The Canadian telecommunications industry is made up of three major players: AEC (TSX: BCE) (NYSE: BCE), Telus (TSX: T) (NYSE: TU), and Rogers Communications (TSX: RCI.B) (NYSE: RCI). These leading telecommunications stocks continue to be excellent long-term investments for those approaching or retiring, in large part due to the defensive growth profiles of these companies as well as their superior dividend yields. the average.
However, a series of events posed an intriguing problem for investors. Telecom stocks appear to be the target of politicians in this federal election.
Let’s see what investors should be watching with telecom stocks right now.
Telecom stocks under siege?
Given that Canada’s Big Three Telecommunications hold about 90% of the market, it is perhaps not surprising to see this sector targeted by politicians. Canadians pay some of the highest wireless bills in the world. This is something politicians may want to address (or at least promise to tackle) during a campaign.
If the purchase by Rogers of Shaw Communications (TSX: SJR.B) (NYSE: SJR) materialize, yet more power would be in the hands of three telecommunications stocks.
The main reason for the high phone bills is the lack of competition in the industry, according to Conservative leader Erin O’Toole.
His take on this industry is that maybe less consolidation is better. As a result, investors betting on the Rogers-Shaw deal may have more difficulty justifying such a deal in a Conservative government. Concerns about affordability are likely to outweigh concerns about shareholder rights. At least that’s part of a party’s plans.
The NDP has also said it is calling for a cap on wireless bills for certain plans. The fact that telecoms stocks appear to be political football at the moment has done little to stop the surge in stock prices in this sector. However, the political landscape will certainly be one for investors in any of these stocks to watch.
At the end of the line
Telecommunications players in Canada continue to invest heavily in 5G infrastructure and the expansion of wireless services across the country. Therefore, it can certainly be argued with the Competition Bureau that further consolidation is required to achieve this.
Of course, many different political outcomes are possible.
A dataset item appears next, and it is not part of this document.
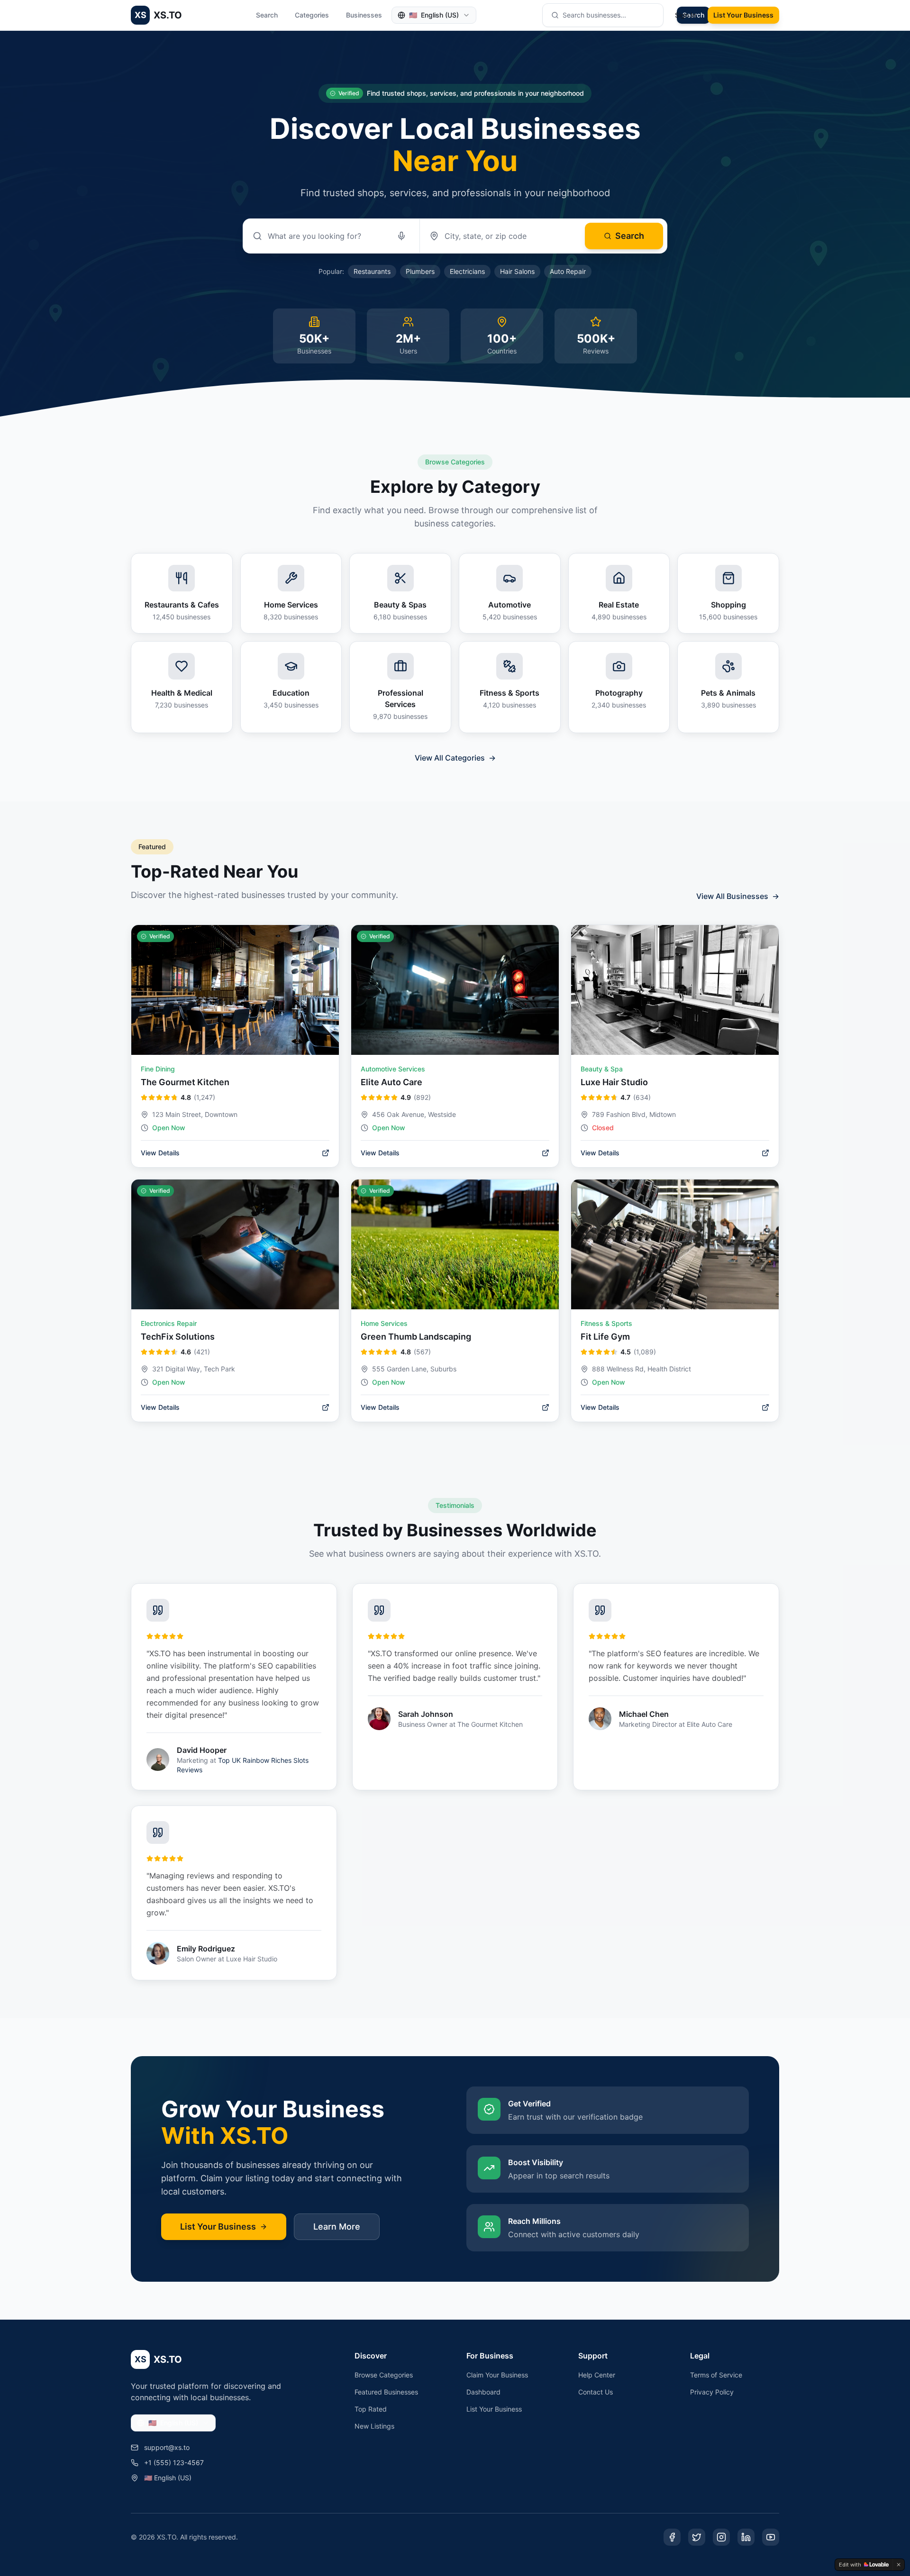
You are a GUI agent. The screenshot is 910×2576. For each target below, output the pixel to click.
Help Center (596, 2375)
However, investors should keep in mind that telecom stocks remain a hot topic at this time.
These companies provide huge catalysts (like 5G) to enable Canada to increase its gross domestic product. However, these companies also have the potential to essentially tax the working class, which politicians don’t like.
That said, the fact that these high yield bond proxies pay large dividends and have ample room for growth is appealing. I think in the long run telecoms stocks will continue to perform very well. However, in the short term there can be some volatility. Investors should prepare accordingly.
This article represents the opinion of the author, who may disagree with the âofficialâ recommendation position of a Motley Fool premium service or advisor. We are straight! Challenging an investment thesis – even one of our own – helps us all to think critically about investing and make decisions that help us become smarter, happier, and richer, so we post sometimes articles that may not conform to recommendations, rankings or other content. .
Foolish contributor Chris MacDonald has no position on the stocks mentioned. The Motley Fool recommends ROGERS COMMUNICATIONS INC. CL B NV and TELUS CORPORATION.